The artificial intelligence (AI) market is poised for explosive growth, with Morgan Stanley estimating that AI software sales will increase by 580% over the next three years, reaching $400 billion by 2028 [1]. This growth presents significant opportunities for companies like AppLovin and HubSpot, which are well-positioned to capitalize on the expanding AI software market.
AppLovin's AI-Powered Adtech
AppLovin, a leading adtech company, has been a standout performer in the AI space.
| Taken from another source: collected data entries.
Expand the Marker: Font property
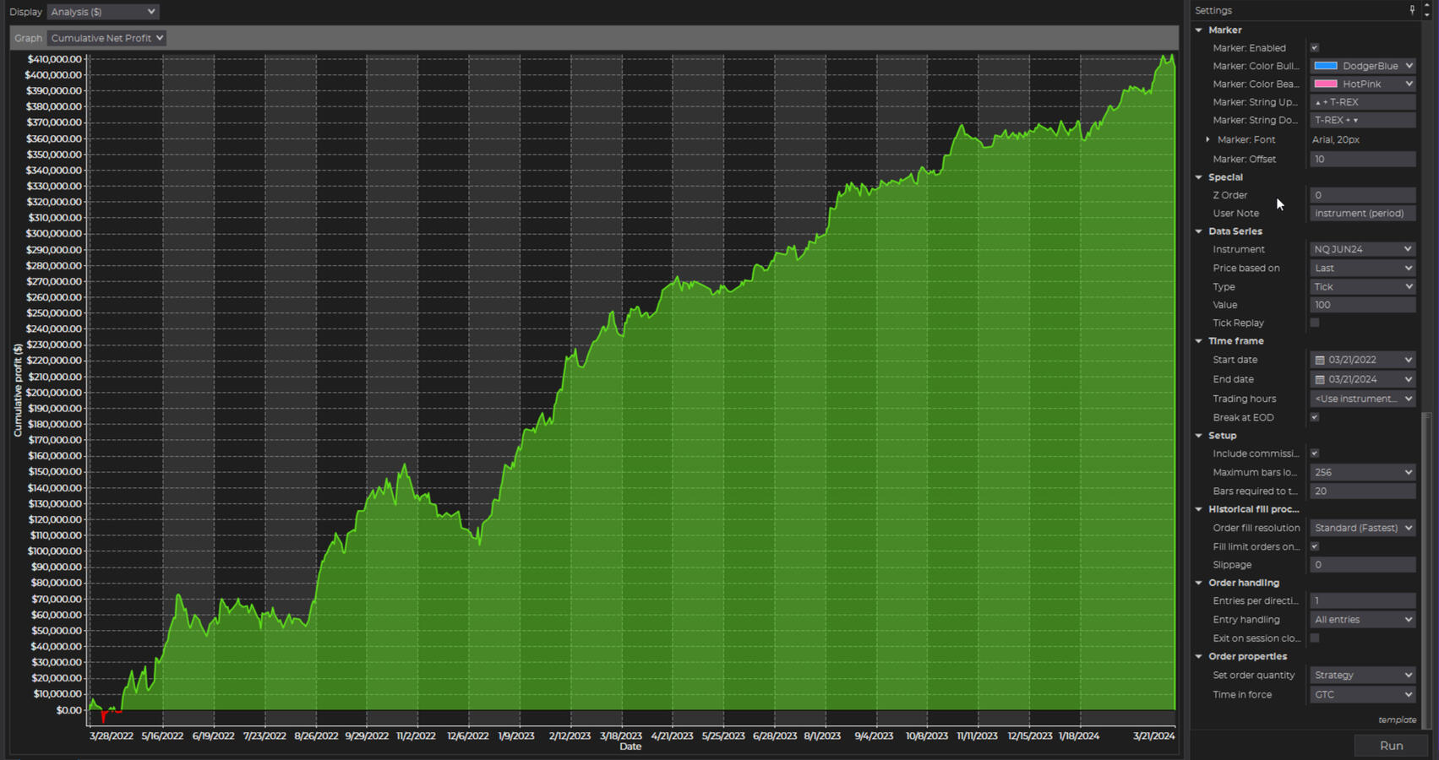pyautogui.click(x=1207, y=139)
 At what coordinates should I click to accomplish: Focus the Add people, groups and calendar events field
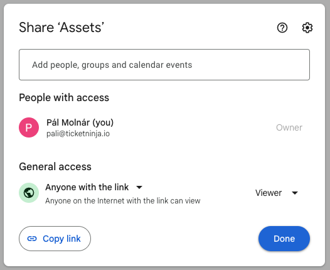click(164, 65)
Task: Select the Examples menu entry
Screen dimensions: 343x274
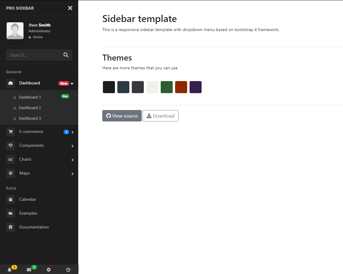Action: coord(28,213)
The company's proprietary AI-powered targeting engine, Axon, has been praised for its ability to match advertiser demand with publisher supply across connected TV and mobile devices [1]. Axon has delivered superior return on ad spend for brands on the platform, making it a "best in class machine learning ad engine" according to Morgan Stanley analysts [1].
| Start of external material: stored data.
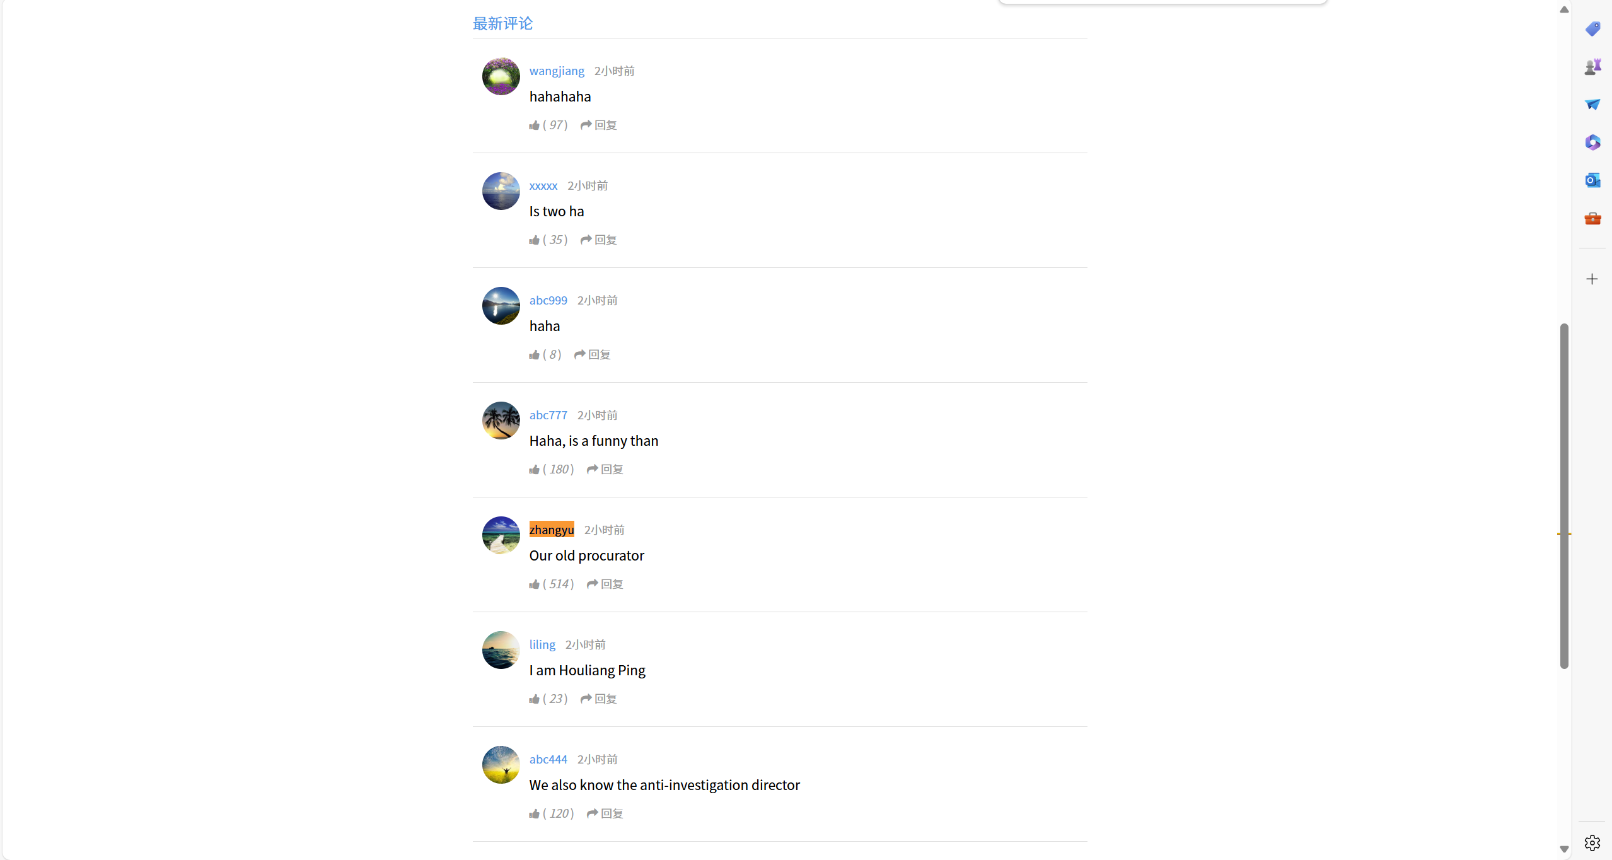Reply to liling's Houliang Ping comment

tap(598, 699)
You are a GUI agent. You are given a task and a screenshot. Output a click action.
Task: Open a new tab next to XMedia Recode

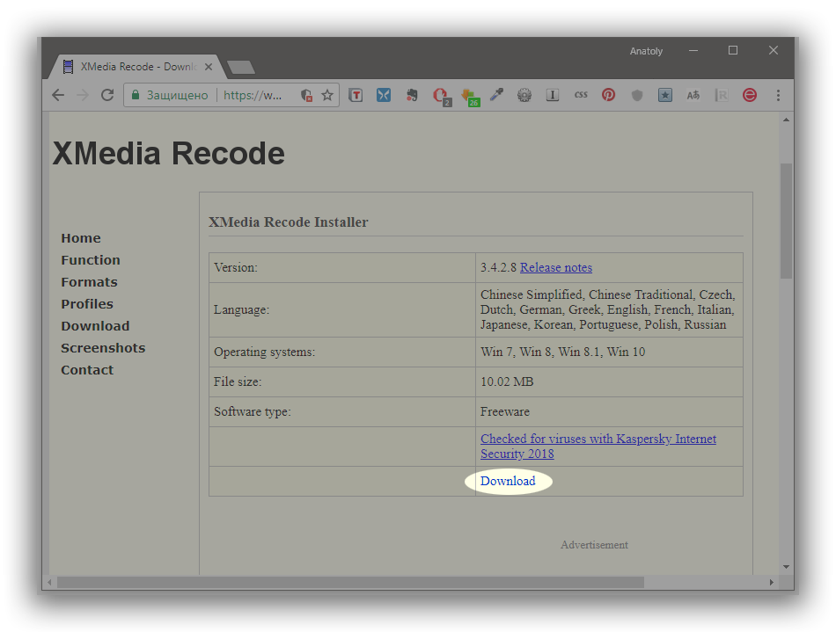pyautogui.click(x=240, y=67)
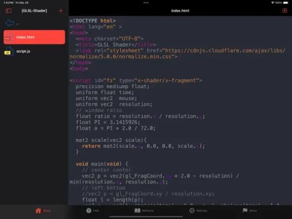Open the About flag tab
This screenshot has height=219, width=292.
pyautogui.click(x=250, y=211)
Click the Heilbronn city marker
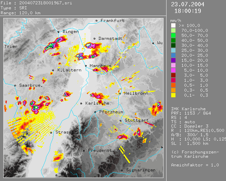Screen dimensions: 226x181 120,93
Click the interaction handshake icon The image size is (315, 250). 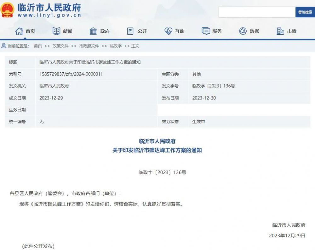pos(168,31)
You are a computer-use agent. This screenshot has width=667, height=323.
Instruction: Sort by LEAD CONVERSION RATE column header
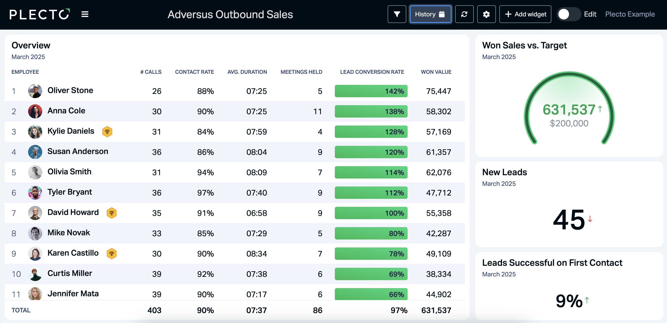point(372,72)
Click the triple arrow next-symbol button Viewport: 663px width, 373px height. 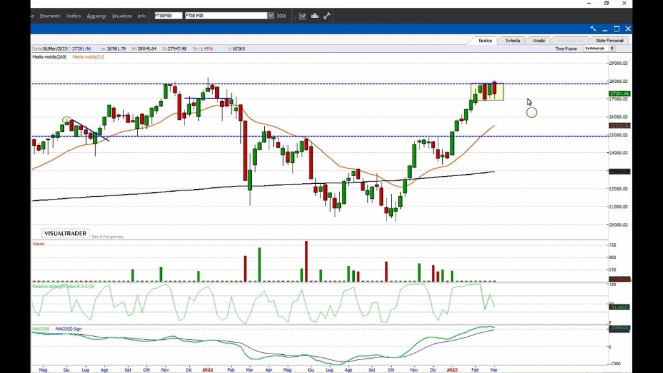click(282, 16)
AppLovin's first-quarter financial results were impressive, with total revenue increasing 40% to $1.4 billion and GAAP earnings climbing 149% to $1.67 per diluted share [1]. The company guided for 69% advertising sales growth in the second quarter, indicating strong momentum in its AI-driven adtech business.
HubSpot's Embedded AI CRM
HubSpot, a customer relationship management (CRM) software company, has also been integrating AI capabilities into its platform. Its AI engine, Breeze, can summarize CRM records, draft emails, create webpages, generate social media posts, and provide customer support [1]. Breeze can also analyze information, surface insights, and make recommendations that improve efficiency across sales, marketing, and customer service workflows.
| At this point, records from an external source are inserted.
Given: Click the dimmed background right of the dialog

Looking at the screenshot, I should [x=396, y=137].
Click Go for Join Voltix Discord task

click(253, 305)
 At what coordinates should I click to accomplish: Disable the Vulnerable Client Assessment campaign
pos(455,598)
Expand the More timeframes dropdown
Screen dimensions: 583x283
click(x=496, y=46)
HubSpot's first-quarter financial results were mixed due to macroeconomic uncertainty, but the company's AI adoption showed promise. CEO Yamini Rangan reported that Content Hub attach rates and Service Hub adoption have improved significantly due to embedded AI [1].
Analyst Target Prices
Wall Street analysts see substantial upside in both AppLovin and HubSpot stocks. Among 31 analysts that follow AppLovin, the median target price is $470 per share, implying 29% upside from its current share price of $364 [1]. Among 38 analysts that follow HubSpot, the median target price is $750 per share, implying 38% upside from its current share price of $542 [1].
Conclusion
The AI software market's growth presents significant opportunities for AppLovin and HubSpot. Both companies are well-positioned to benefit from the expanding AI software market, with AppLovin's AI-powered adtech and HubSpot's embedded AI CRM capabilities driving their growth prospects. Investors should consider these companies as potential beneficiaries of the AI software market's growth.